訓練の結果を踏まえ、人吉医療センターではタイムラインを運用しながら見直しを重ね、より実態に合った内容を目指していくことになりました。主な課題として挙がったのは、院内各所から寄せられた情報をホワイトボードへ手書きで転記しており、状況の全体把握に手間と時間がかかっていることです。そこで、清水建設ではデジタルを活用して、リアルタイムに情報共有を図るシステム「MCP(Medical Continuity Plan)支援システム」の開発に着手。引き続き、災害時の院内情報をリアルタイムに収集・可視化して、災害対策本部の判断を支援していくシステムの開発を推進していきます。

清水建設 ニュースリリース
災害拠点病院 人吉医療センターの水害タイムライン防災計画を共同策定 〜令和2年7月豪雨を想定した防災訓練で、有効性を検証へ〜

災害拠点病院の防災計画としての
モデルケースに

これまでの研究で、全国の災害拠点病院の多くに浸水リスクがあることがわかってきました。病院においては、災害により発生した負傷者に医療提供を継続していかなければならず、高度な判断を要する局面が多くあるため、精度の高いさまざまな情報が必要です。河川工学の分野では、高精度の気象予測を活用し、ダムの放流、高潮の影響なども考慮した水位予測技術の開発が急ピッチで進められています。こうした先端技術が医療施設の水害対策に活用できるようになれば、より実効性の高いMCPになると考えます。今回の高度水位予測モデル「全国版RRIモデル」の人吉医療センターの水害タイムラインへの実証的な活用は、日本で初めての画期的な取り組みであり、実際に病院スタッフの皆さんからは、準備開始の判断を的確にできるようになったとうかがっています。今後、このタイムラインが全国の災害拠点病院の防災計画のモデルケースになっていくことを期待します。
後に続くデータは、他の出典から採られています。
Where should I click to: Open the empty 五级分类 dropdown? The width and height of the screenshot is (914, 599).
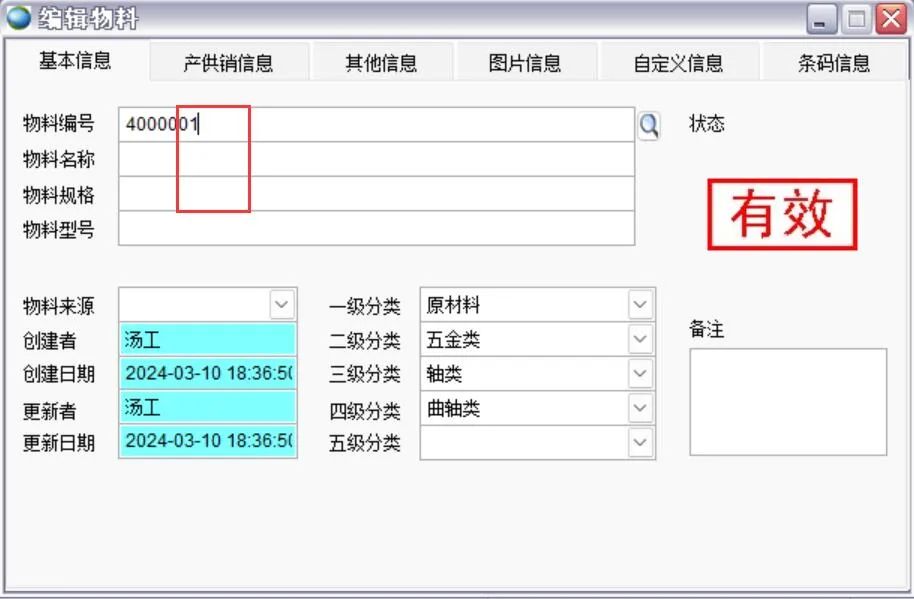(640, 442)
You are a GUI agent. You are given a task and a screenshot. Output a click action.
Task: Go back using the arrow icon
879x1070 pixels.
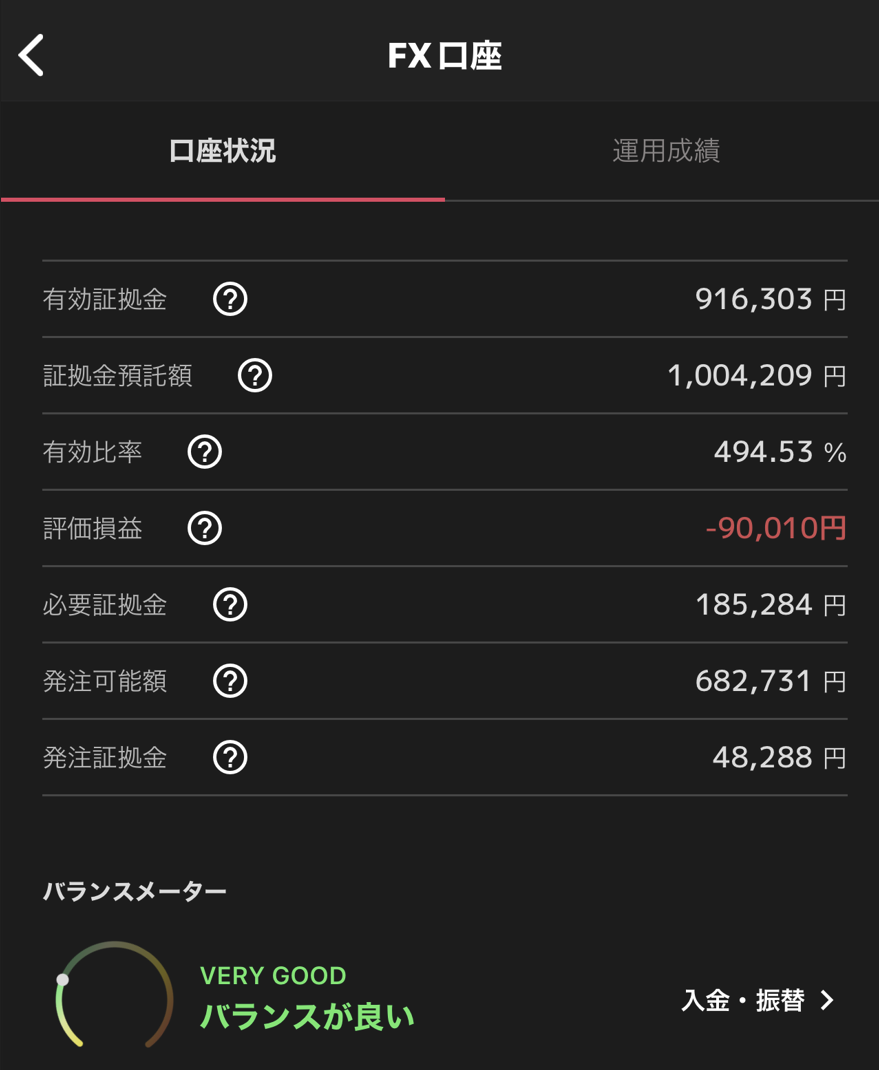coord(32,55)
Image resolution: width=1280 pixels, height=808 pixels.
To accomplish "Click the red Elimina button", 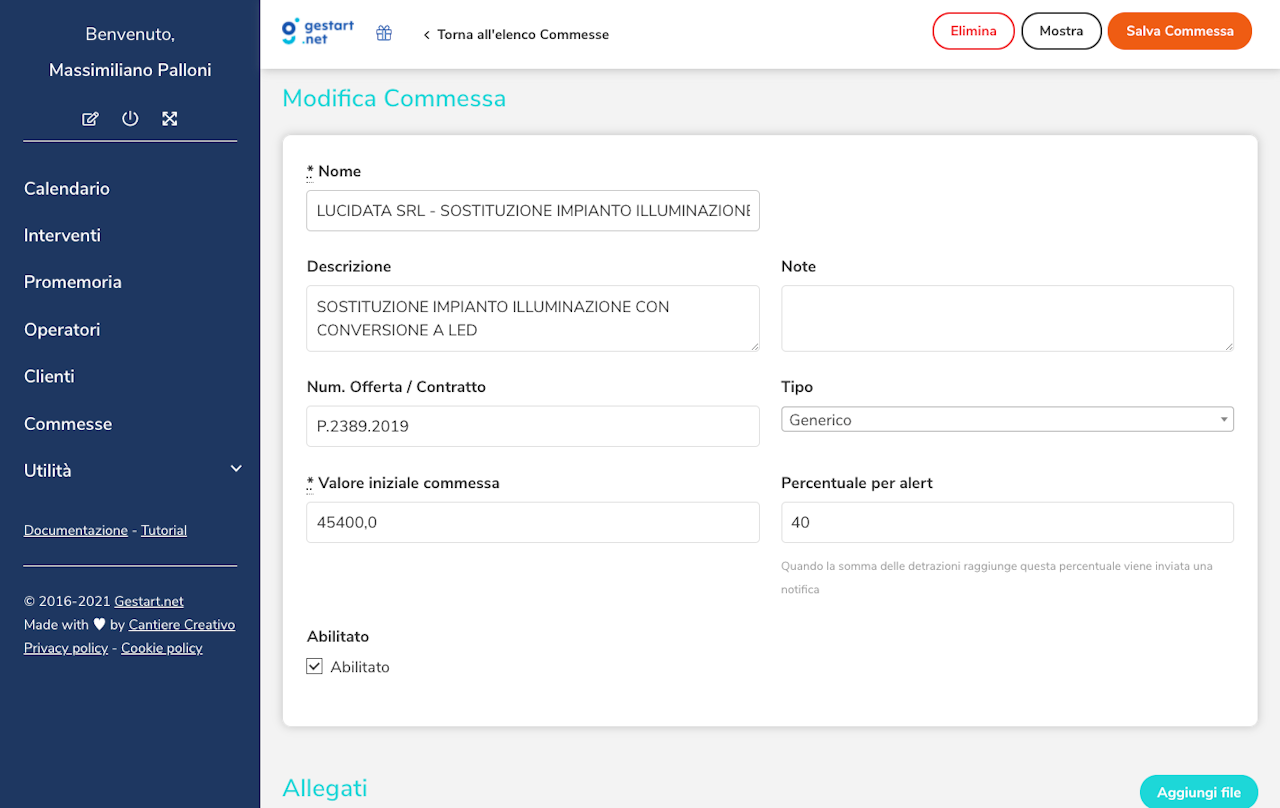I will pos(973,31).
戦略的イノベーション創造プログラム (SIP) 国家レジリエンス(防災・減災)の強化 災害拠点病院の水害対策タイムラインを策定〜令和2年豪雨を想定した防災訓練で効果を検証〜 [京都大学防災研究所]

COLUMN高精度な洪水予測を可能にした「全国版RRIモデル」

現在、日本において、水位の情報が把握できていない河川は約2万本あります。そのような日本全国の河川を対象に、降雨予測の情報を用いて6時間先までの川の水位や流量を予測する技術が全国版RRIモデルであり、京都大学防災研究所が開発を進めてきました。RRIとは、Rainfall(降雨)、Runoff(流出)、Inundation(氾濫)を意味しています。土の中を流れる水や川から溢れた水の動きなど、現実的な水の流れを追跡することで、精度の高い洪水予測を可能にしました。特に大型台風や線状降水帯による豪雨時の際、安全な避難を実現するモデルとして期待されています。